Pero en todo caso, lo mejor que hice fue comenzar a luchar contra el miedo. Porque es miedo, así de simple. Hay un miedo terrible a ese no ser, a ese no poder reconocerte en ningún lado. Quizás por ese motivo mi amor por las grandes escritoras, el poder de la mente de otras mujeres que como yo, comenzaron a preguntarse qué le debían al mundo para mirarse en un espejo deformado de expectativas.
Crecí luchando contra ese dolor diminuto de lidiar con tus propios prejuicios sobre la belleza y más allá, con esa necesidad de comprenderme a través de ellos. Crecí, mirándome madurar frente al lente de una cámara y enfrentándome a mi miedo a diario, intentando vencerlo pero a la vez, siempre un poco asombrada de su poder. Y cuando finalmente me convertí en adulta, gané la batalla o mejor dicho: supe la había ganado. Nunca advertí cuando.
Pero la mujer que ama las ideas, la mujer que se construye cada día, la mujer que se considera hermosa por derecho propio venció a la asustada, a la que se inquietaba por la imperfección de la piel, la que lamentó no entender nunca el mundo rosa y de encajes de la Barbie. La niña que amó las palabras antes que al labial, y la mujer en que me convertí después.
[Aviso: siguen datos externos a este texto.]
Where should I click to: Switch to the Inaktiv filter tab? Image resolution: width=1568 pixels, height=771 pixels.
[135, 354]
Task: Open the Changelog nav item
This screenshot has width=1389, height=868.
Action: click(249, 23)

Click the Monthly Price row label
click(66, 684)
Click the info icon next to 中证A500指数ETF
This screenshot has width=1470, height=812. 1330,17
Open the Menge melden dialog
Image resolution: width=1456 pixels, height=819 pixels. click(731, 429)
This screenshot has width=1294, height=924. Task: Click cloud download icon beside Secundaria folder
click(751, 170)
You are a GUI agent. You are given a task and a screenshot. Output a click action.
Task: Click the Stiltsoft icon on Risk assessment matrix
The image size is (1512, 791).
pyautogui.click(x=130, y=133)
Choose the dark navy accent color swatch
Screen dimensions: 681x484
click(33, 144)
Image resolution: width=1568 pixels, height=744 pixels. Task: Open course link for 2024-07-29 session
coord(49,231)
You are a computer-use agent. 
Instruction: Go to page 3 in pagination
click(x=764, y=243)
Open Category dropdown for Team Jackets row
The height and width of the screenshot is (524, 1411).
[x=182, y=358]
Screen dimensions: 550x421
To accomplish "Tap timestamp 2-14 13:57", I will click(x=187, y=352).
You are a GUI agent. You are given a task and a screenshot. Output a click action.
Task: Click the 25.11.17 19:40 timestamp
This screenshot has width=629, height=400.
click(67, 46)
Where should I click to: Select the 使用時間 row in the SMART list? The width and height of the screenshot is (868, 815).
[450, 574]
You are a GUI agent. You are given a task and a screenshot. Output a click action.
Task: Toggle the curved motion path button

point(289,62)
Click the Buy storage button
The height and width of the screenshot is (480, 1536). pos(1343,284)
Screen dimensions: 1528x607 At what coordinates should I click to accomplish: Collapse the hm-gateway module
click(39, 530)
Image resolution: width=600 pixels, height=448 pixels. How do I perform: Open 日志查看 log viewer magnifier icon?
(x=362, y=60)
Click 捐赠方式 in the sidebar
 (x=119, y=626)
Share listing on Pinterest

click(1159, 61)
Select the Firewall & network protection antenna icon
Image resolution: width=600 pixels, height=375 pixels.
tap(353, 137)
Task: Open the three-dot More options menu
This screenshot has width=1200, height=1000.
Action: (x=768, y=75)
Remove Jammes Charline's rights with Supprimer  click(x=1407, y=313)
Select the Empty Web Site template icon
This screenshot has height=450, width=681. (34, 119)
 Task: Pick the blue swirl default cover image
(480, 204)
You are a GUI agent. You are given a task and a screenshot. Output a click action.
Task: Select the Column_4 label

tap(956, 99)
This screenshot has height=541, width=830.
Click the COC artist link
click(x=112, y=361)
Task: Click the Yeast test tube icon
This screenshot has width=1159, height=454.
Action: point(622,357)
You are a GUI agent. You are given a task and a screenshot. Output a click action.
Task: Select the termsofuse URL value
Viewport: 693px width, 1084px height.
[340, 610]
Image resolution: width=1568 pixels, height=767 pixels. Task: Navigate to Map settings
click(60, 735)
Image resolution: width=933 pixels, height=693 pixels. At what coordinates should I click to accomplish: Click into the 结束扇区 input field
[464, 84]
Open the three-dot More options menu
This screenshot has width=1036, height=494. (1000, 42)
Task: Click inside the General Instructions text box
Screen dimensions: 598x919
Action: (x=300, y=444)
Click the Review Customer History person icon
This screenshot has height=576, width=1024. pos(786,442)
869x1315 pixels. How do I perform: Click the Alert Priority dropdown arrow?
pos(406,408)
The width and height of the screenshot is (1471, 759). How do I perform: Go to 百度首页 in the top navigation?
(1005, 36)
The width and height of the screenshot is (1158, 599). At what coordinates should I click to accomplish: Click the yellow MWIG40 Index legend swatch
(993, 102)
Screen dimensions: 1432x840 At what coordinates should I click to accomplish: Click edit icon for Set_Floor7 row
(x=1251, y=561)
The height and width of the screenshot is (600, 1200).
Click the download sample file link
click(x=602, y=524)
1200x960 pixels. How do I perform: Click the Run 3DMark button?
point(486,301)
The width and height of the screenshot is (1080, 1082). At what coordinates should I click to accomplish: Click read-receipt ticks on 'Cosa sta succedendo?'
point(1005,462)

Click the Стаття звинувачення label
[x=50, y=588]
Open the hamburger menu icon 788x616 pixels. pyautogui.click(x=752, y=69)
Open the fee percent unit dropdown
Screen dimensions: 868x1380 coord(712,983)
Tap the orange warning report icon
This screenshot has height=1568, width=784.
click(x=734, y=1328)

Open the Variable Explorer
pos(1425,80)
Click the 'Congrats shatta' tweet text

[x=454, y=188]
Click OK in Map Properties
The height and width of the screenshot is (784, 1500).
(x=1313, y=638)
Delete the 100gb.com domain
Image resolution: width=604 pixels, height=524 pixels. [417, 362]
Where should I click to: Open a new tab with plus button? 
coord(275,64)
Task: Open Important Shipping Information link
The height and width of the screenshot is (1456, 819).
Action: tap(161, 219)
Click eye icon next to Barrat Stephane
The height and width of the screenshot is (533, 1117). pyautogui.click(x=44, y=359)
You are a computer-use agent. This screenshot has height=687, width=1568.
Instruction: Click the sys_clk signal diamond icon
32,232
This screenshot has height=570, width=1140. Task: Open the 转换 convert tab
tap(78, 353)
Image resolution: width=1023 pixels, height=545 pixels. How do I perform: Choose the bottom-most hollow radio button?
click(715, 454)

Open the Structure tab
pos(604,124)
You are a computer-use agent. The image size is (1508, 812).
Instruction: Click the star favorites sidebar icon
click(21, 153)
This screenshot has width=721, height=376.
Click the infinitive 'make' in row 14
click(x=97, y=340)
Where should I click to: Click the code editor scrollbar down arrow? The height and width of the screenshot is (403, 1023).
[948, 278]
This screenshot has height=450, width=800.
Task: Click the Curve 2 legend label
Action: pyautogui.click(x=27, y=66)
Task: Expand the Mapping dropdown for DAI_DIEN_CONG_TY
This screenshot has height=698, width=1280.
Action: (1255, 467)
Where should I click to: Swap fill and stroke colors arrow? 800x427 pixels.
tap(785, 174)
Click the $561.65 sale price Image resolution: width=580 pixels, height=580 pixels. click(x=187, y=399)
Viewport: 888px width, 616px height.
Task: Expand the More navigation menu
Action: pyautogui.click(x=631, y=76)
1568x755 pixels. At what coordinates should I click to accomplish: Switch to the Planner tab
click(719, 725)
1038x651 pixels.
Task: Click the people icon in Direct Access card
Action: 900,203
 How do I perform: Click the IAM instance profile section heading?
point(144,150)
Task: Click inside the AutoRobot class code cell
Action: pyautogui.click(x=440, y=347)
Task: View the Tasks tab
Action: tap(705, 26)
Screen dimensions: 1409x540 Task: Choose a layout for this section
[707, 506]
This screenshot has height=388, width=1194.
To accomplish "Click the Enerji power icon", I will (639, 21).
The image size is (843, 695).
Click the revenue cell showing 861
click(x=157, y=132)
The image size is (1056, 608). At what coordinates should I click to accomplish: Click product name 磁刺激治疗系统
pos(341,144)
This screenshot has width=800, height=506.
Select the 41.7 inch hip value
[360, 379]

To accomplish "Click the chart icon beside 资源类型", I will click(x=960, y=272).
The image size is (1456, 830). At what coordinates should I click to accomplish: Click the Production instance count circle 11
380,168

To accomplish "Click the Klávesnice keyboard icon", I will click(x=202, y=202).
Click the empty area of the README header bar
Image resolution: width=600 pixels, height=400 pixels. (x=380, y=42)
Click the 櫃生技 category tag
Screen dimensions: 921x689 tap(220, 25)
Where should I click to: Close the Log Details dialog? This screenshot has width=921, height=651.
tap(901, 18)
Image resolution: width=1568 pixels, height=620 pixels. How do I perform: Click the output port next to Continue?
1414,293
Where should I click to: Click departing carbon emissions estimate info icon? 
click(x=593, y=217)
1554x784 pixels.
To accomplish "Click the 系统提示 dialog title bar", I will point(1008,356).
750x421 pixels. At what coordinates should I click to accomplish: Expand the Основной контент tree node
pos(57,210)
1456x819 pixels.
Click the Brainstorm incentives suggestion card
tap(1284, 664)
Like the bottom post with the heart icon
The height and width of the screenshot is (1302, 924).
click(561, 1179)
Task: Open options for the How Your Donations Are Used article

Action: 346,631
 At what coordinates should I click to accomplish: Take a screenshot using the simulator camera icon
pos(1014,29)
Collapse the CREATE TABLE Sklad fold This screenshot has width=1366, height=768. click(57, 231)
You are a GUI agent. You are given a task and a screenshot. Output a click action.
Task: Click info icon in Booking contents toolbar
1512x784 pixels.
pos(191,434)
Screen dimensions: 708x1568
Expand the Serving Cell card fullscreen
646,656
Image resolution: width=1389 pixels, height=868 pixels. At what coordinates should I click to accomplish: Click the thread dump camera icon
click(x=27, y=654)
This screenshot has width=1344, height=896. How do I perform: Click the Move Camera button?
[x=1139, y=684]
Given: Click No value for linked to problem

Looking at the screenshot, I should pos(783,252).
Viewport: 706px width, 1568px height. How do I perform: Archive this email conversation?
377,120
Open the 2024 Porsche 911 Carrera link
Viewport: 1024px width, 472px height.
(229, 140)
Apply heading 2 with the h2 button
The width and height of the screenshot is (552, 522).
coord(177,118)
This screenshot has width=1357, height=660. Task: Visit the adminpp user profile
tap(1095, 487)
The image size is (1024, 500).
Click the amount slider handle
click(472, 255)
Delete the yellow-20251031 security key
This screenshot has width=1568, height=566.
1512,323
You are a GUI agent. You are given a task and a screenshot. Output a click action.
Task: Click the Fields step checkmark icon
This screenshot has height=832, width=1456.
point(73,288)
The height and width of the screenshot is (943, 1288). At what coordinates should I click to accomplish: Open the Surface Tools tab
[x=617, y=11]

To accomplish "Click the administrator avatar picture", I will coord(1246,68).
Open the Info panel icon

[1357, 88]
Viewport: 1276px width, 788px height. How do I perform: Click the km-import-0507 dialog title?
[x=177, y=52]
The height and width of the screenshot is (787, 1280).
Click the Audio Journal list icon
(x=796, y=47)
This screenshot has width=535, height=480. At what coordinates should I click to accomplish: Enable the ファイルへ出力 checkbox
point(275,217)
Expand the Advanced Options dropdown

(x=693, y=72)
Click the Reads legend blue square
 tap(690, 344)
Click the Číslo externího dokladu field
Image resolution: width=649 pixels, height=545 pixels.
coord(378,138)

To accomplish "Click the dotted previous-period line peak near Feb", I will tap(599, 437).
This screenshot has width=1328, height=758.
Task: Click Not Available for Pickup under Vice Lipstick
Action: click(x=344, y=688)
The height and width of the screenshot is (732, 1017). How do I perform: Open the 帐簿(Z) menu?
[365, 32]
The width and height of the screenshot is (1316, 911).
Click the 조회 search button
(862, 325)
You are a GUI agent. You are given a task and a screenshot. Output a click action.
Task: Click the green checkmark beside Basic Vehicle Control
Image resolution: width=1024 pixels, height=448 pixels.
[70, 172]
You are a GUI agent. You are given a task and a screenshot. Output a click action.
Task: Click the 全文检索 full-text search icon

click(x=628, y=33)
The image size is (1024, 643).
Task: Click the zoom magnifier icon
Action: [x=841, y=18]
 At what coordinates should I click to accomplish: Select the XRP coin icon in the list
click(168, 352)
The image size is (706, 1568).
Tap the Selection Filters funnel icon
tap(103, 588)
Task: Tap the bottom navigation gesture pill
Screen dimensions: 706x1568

Mi reflejo en el espejo sonríe. Y siento ese placer enorme, misterioso, del poder de las ideas, de esa rebeldía del que ama lo que es, más allá de lo que cree necesita ser. Me pregunto entonces, mirándome sin reservas, con amabilidad y con enorme satisfacción, si la niña que fui, esperaba ser la mujer que soy. La sonrisa se hace más amplia, radiante.
Porque creo que la respuesta es sí.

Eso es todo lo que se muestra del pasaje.